Par ailleurs, Mark Branson a insisté sur le fait que, malgré son rôle majeur pour le secteur financier en Suisse, la FINMA continuait d'afficher une structure «légère» toute en stabilité.

Elle a ainsi occupé en 2015 en moyenne 527 collaborateurs (509 en 2014). Elle a expliqué avoir même diminué ses dépenses de 3 millions de francs l'an dernier, pour les réduire à 124 millions.

«Devant la complexité tendanciellement croissante de nos tâches et nos besoins constants en personnel hautement qualifié et en savoir-faire, la nécessité d'être efficients et d'établir des priorités reste d'actualité», a défendu Mark Branson. (nxp/ats)

Les Panama Papers sont «une source parmi d'autres»

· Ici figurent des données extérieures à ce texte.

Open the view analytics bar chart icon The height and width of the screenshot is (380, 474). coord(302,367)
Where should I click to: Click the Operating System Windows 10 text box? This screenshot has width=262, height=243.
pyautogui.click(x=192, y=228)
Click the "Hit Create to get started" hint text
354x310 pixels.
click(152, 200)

La FINMA ne va pas engager immédiatement des procédures contre les banques suisses qui apparaissent dans les Panama Papers. UBS, Credit Suisse, HSBC Suisse et Gazprombank Suisse font partie des établissements cités par la presse.

Si des noms de banques suisses ont été reliés aux archives du cabinet d'avocats panaméen Mossack Fonseca, Mark Branson précise que «ce n'est pas quelque chose qui concerne seulement la Suisse mais le rôle de l'ensemble du système des structures offshore.»

Cela «ne fait que prouver, une fois de plus, que les actifs, comme l'eau, coulent à travers les pays. Parfois dans des buts légitimes, et parfois non», a illustré le Britannique.

La FINMA ne va cependant pas changer sa manière de procéder dans le cadre de cette affaire. «C«est une source parmi toutes les autres», a précisé Mark Branson. «La question est de savoir s'il y a des relations qui montrent des manières de procéder illégitimes dans la place financière suisse. Si tel est le cas, alors nous irons plus loin.»